Vance Gillette filed the suit two weeks ago on behalf of a tribal citizens’ group. He’s asking the court to order the council to name an ethics committee and fund it so it can deal with conflicts of interest by tribal agents, including the chairman.

An ethics committee was established by a 2005 ordinance, “but has not been enforced, staffed, or funded,” the suit says.

The question of ethics is on the front burner on the reservation and Gillette said it’s time to get to the bottom of how Hall can operate a private oil field service company, Maheshu Energy, and still serve as chairman.

The situation goes deeper than a mere conflict of interest. Hall is being investigated for his business dealings with James Henrikson, a man who owned at least two oil-related companies and did business on the reservation and who’s being held on weapons charges. He’s also part of an investigation into a murder-for-hire plot that killed his former partner in December.

Gillette said most people on Fort Berthold are aware of the connection between Hall and Henrikson and deserve some answers.

“It’s kind of scary for people, the dealings with Tex and the tribe needs to be more careful about who it hires,” Gillette said.

Investigations involving Hall are proceeding on two fronts: in one, multiple law enforcement agencies continue to look into Henrikson's possible role in the murder of Doug Carlile and his dealings on the reservation; in the other, the tribal council recently hired a former U.S. attorney to conduct an investigation into the business relationship between Hall and Henrikson.

The tribal council's investigation will be led by Stephen Hill, a member of Dentons US LLC Litigation and Disputes Resolution practice and former U.S. attorney for the Western District of Missouri.

Hill declined to be interviewed by the Tribune. In an email he said, “I am afraid I will not be available for an interview as it is my policy to not do so during the pendency of an investigation including responding to information request(s) regarding investigative personnel.”

The company’s website said that while serving as U.S. attorney, Hill’s office obtained numerous convictions involving corruption at the Kansas City (Mo.) Hall, local county courthouses and the Missouri General Assembly.

He also advised former U.S. Attorney General Janet Reno and the Justice Department on corporate prosecution, the website says.

Tribal Vice Chairman Fred Fox, who was behind a failed effort to suspend Hall from office, said the council will not comment while its investigation is ongoing.

Hall has not responded to numerous requests for comments directed to his personal cellphone and spokeswoman's office. He did issue a statement last month saying he is cooperating with law enforcement in its official investigation.

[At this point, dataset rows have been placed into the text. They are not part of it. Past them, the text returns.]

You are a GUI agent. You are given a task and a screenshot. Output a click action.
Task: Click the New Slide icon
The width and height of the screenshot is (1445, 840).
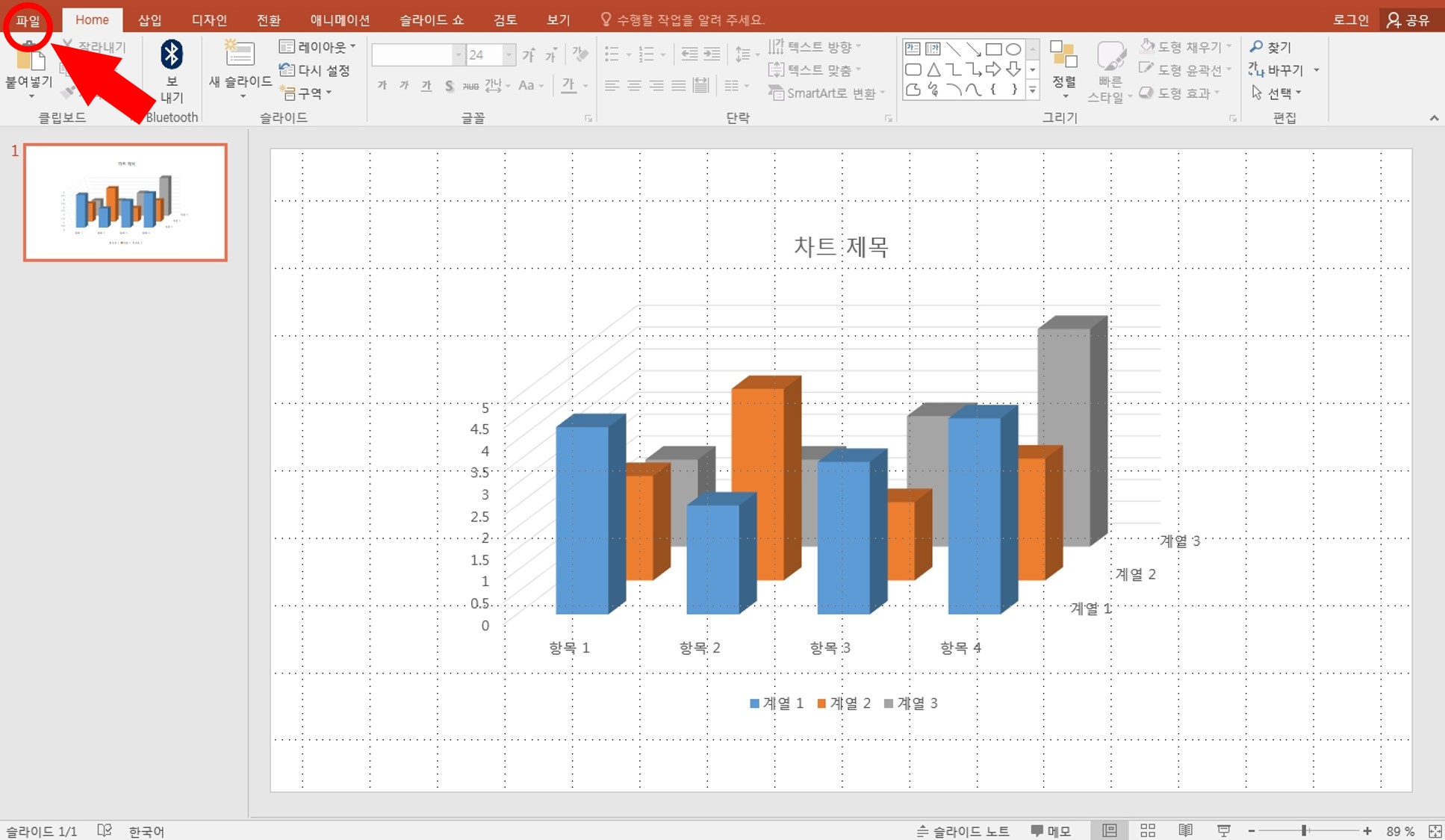[x=240, y=55]
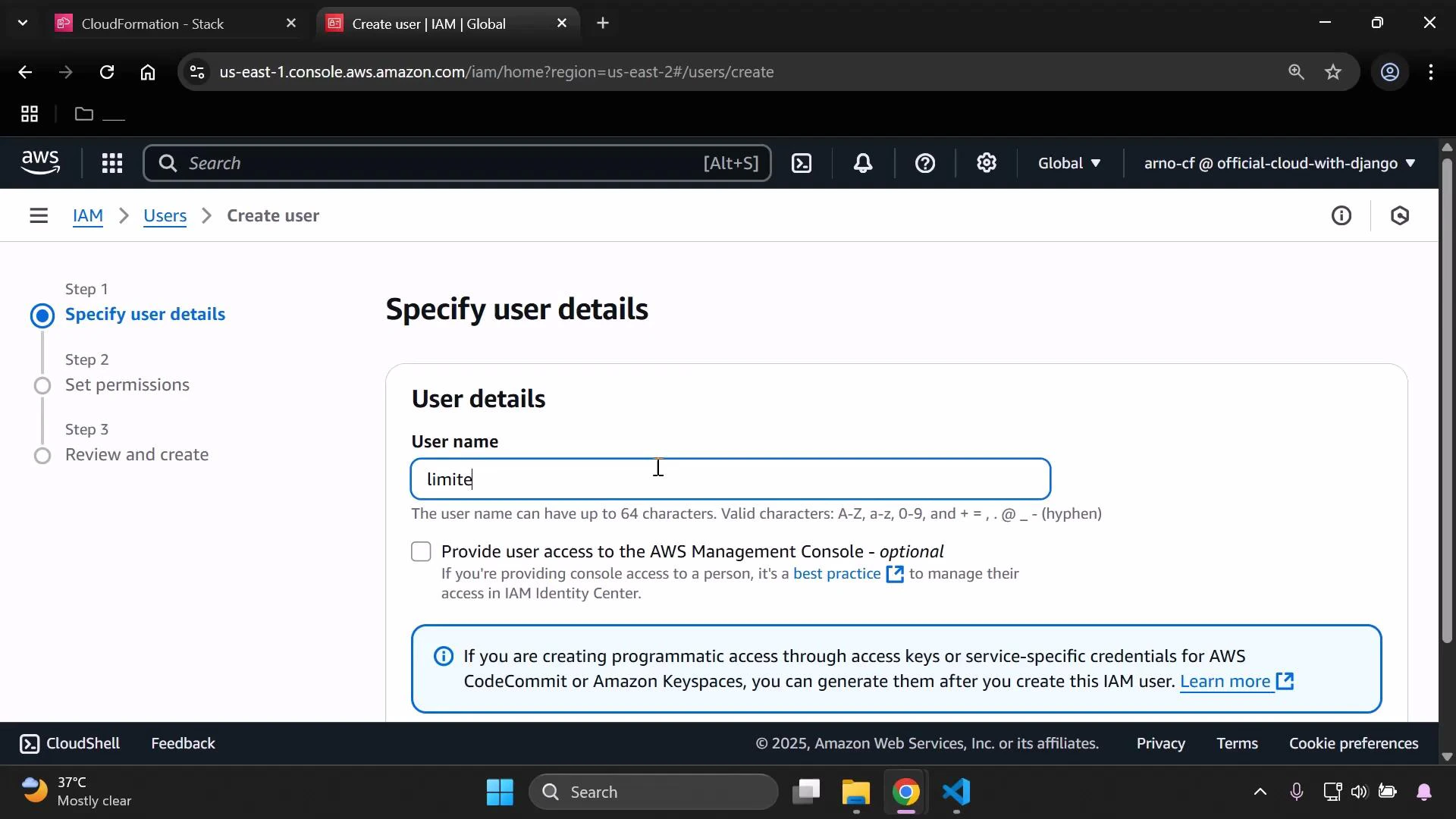Open the notifications bell icon
The height and width of the screenshot is (819, 1456).
[x=863, y=163]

He has not commented on the personal investigation being led by Hill and his team.

Gillette said he wonders if any investigation results will be released before the upcoming tribal elections. Hall’s term expires, but he has not made any announcement about his plans and it would take five of the seven council votes to remove him, he said.

“Can they get anything done before the election? Still, it's good what they’re doing,” Gillette said.